[米中間選挙] 内政の混乱を懸念する
( 11/11 付 )

 バイデン米大統領の2年間の実績を問う中間選挙の投開票が行われた。下院は野党共和党が優勢、上院は接戦が続いており、大勢判明には時間がかかる見通しだ。
 記録的なインフレやバイデン氏の不人気から、選挙前は共和党の大勝が予想されていた。だが、政治的な反対意見を暴力で封じようとする風潮への危機感などが与党民主党の善戦につながった。
 とはいえ、上下どちらかでも共和党が多数派になれば、政権とのねじれが生じ、任期後半のかじ取りは難しくなる。国内の分断や、内政の混乱による内向き志向の加速を懸念する。
 中間選挙では定数100の上院で補選を含む35議席が改選対象、下院は全435議席で争われた。
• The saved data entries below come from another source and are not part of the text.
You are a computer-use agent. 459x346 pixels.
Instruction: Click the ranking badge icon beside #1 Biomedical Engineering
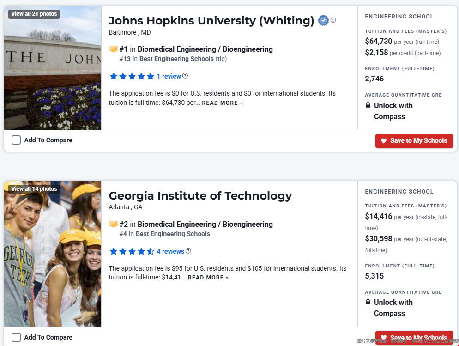click(x=113, y=49)
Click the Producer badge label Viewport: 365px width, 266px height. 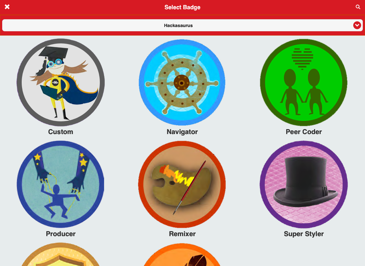tap(61, 233)
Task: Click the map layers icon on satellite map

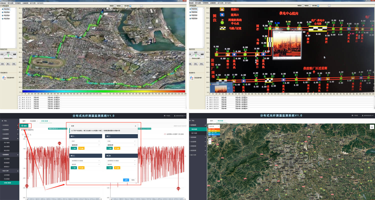Action: [372, 127]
 日本時間10日午後現在、上院は非改選を合わせた議席数が共和49、民主48と拮抗(きっこう)。残る州の一つジョージア州では過半数票を得た候補がおらず、12月に決選投票を行うことが決まった。下院は共和党が200議席を超えて多数派奪還に前進したが、過半数の218にはまだ至っていない。
 共和党はインフレを巡って、バイデン政権の大規模な財政支出が原因だと非難。一方、民主党は最高裁が6月に否定した人工妊娠中絶の憲法上の権利や民主主義の擁護を訴えた。
 選挙直前の世論調査では、経済が重要争点との回答が目立ったが、米メディアによる出口調査では経済だけでなく人工妊娠中絶にも有権者の関心が集まった。保守的な考えが社会に強まることへの不安が女性を中心に広がり、民主党大敗とはならなかったようだ。
 今後、下院で共和党が多数となれば、米国の外交戦略や国際的な指導力にも変化が生じかねない。
 ロシアの侵攻が続くウクライナへの支援について共和党下院トップのマッカーシー院内総務は「白紙の小切手は切れない」と述べており、縮小の可能性は否めない。米国民の7割以上が継続に賛成しているが、長期化に伴う「支援疲れ」も指摘される。
 共和党のトランプ前大統領の今後の行動も気掛かりだ。
 トランプ氏の熱烈な支持層は、2020年大統領選は票が不正に操作されたと断定、暴力的な行動を辞さないグループもいる。乱暴な主張に、無党派層からも反発の声が上がる。
 それでも、トランプ氏と呼応する「選挙否定派」候補は今回、地方選を含めて160人以上が当選した。「米国第一」を掲げるトランプ氏に追随する議員が増えれば、バイデン政権との激しい対立が予想されよう。
 トランプ氏は24年の大統領選へ再出馬を表明する意向とされる。米国の民主主義はどこへ進むのか、日本は同盟国の立場からも注視する必要がある。